As I was on the hour bus ride from the Keflavik to the capital, Reyjavik, I was getting slightly worried that I still hadn't received confirmation from my CS host that I could stay with him. He had great reviews as a host and lived in a great spot downtown which was central to getting everywhere.. as dandy as that all was, it did diddly-squat for me if I still know if I could stay there. I was spending the entire ride through the countryside on my phone trying to figure out alternative options, when God was nudging me to put my phone down, look out the window, enjoy the view and not stress about the situation. He was saying "I've got you, it's already handled." Okay okay, fine, I'll do it Your way. And boy was I glad I did- the little towns along the highway were so cute and different than anywhere I've ever been. The wonders of just being fully present in a situation are way underrated.
The bus arrived at the drop-off spot and I checked my phone to receive confirmation that I could stay at my host's place and to leave my bags at KEX, a hostel next to the bus stop (and pretty central to everything in downtown). If I ever go back to Iceland, I would hands down stay here in a heartbeat. Over the next 5 days, I spent so much time there meeting other travelers, at the coffee shop and at their "backyard" hole-in-the-wall indie-pop concerts which were all so rad. Yep, it was "rad". I put my bags down and decided to grab a coffee while I charged my phone (that pesky phone getting in the way of being present again!). There were these two guys doing the same at the table next to me, when one of them turned to me asking "hey, you were on our bus from the airport, weren't you?" and immediately picked up their Boston accents. This led our conversation to them telling me how they were going to hike the back-country over the next few weeks but included me in their plans to grab breakfast and explore the city with them for the day. I'm so glad I did because they were laid-back travelers but had done their homework and actually knew of all the cool spots to check out!
After an action-packed day, I decided to grab some grub at the hustling and bustling KEX. While I was there, I met someone who also took the solo-travel plunge spontaneously after quitting his job.

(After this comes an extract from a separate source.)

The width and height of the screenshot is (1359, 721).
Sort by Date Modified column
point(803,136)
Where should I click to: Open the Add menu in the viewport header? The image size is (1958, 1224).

He was friendly and wanting to explore the same Golden Circle national parks so we decided to forgo the overpriced guided tours and were going to rent a car the next day to check out the countryside on our side on our own. Initially, this sounded like a great idea until about two hours into driving when the guy kept "complaining" about everything that had been going horribly wrong in his life. I put the emphasis on "complaining" because, looking back, I feel terrible for processing the situation the way I did. This person was at the lowest point in their life, expressing that to me, and all I could think about was how this guy was really cramping my style on trying to enjoy my trip. I kept thinking about how I couldn't wait to get back to my solo adventures the rest of my stay in Iceland, and kept focusing on wanting him to stop talking. Dang, how incredibly insensitive and selfish of me. I should've been focusing on being present and enjoying the views instead of soaking in the negativity. I should've seen the hurting person in front of me and responded with compassion. Sure, I acted politely, but if my thoughts weren't "'polite", then is there really a difference?
*Fun fact: The sun doesn't fully set half of the year in Iceland, so you may have to publicly scale the side of your passed-out Couch Surfing host's 3rd story apartment at 2am in complete "daylight" after stacking the nearest cafe's 2 tables, 1 chair and 1 construction cone to get inside. (My bad for the run on sentence, but I honestly had no other ideas on how to consolidate that chaos.)